[ZU BEARBEITENDE AUFGABE]
Nehmen Sie bitte den Artikel über Murdochs fehlendes Interesse an ProSiebenSat.1 nach seinem letzten Satz wieder auf und schreiben Sie ihn weiter.

+++ LESETEXT

Saban plant keinen Ausstieg aus der Senderfamilie: Murdoch lässt ProSiebenSat.1 kalt

Saban plant keinen Ausstieg aus der Senderfamilie
Murdoch lässt ProSiebenSat.1 kalt

Der Medienunternehmer Rupert Murdoch hat ein Interesse an der Übernahme des Fernsehsenders ProSiebenSat.1 kategorisch zurückgewiesen. Springer-Chef Mathias Döpfner habe bei einem Besuch bei Saban in Los Angeles Chancen für eine Übernahme von dessen ProSieben-Mehrheitsanteil sondiert, hieß es.

HB LONDON. Auf die Frage, ob er Pläne habe, ProSieben zu übernehmen, sagte Murdoch in einer Telefonkonferenz am Mittwoch: „Nein, überhaupt nicht.“ Der Name des Eigentümers des Medienkonzerns News Corp war in Medienberichten genannt worden, in denen es um Spekulationen um einen Verkauf von ProSieben an den Verlag Axel Springer ging. Gerüchten zufolge wolle News Corp 2 Milliarden Euro für den Anteil des US-Unternehmers Haim Saban an ProSieben bieten, hatte die „Börsen-Zeitung“ berichtet.

++++++
+++ DATENÜBERSICHT

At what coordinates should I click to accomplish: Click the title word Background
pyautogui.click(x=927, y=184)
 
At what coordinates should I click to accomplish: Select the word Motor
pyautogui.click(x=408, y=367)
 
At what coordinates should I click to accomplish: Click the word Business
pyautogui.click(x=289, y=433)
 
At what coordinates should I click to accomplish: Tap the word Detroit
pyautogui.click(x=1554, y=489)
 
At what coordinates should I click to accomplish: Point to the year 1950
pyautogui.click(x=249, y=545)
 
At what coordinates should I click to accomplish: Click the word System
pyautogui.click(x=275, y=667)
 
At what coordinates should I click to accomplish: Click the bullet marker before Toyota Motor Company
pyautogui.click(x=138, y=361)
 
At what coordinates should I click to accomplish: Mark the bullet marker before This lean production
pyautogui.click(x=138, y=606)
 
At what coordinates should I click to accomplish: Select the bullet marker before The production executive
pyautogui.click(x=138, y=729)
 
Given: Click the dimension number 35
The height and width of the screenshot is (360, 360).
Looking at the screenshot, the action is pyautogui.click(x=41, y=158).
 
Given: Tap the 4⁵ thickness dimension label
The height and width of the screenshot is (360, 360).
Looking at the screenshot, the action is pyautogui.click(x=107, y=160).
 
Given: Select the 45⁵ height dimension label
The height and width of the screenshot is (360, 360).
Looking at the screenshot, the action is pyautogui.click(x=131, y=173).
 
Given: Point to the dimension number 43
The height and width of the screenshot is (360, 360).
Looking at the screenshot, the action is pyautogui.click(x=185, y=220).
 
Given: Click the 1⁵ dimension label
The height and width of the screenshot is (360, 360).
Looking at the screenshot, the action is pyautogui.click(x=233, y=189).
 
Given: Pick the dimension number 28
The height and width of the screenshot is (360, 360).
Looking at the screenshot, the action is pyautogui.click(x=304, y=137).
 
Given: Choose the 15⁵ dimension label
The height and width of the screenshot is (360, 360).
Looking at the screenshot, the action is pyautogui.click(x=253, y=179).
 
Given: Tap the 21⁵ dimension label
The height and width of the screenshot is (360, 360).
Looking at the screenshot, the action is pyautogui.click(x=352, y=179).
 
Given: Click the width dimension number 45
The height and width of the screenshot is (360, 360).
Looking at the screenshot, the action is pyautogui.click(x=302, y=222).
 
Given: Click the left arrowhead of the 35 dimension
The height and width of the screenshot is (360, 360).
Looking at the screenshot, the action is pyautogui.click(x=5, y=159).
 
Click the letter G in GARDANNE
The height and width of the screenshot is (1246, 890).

++++++

[ANTWORTBEREICH]
Springer-Chef Mathias Döpfner habe bei einem Besuch bei Saban in Los Angeles Chancen für eine Übernahme von dessen ProSieben-Mehrheitsanteil sondiert, hatte es am Wochenende in mehreren Medienberichten geheißen. In Branchenkreisen hieß es dazu, dass ein Eigentümerwechsel kurzfristig nicht bevorstehe. Der seit gut zwei Jahren bei ProSieben engagierte Saban plane keinen Ausstieg aus der Senderfamilie.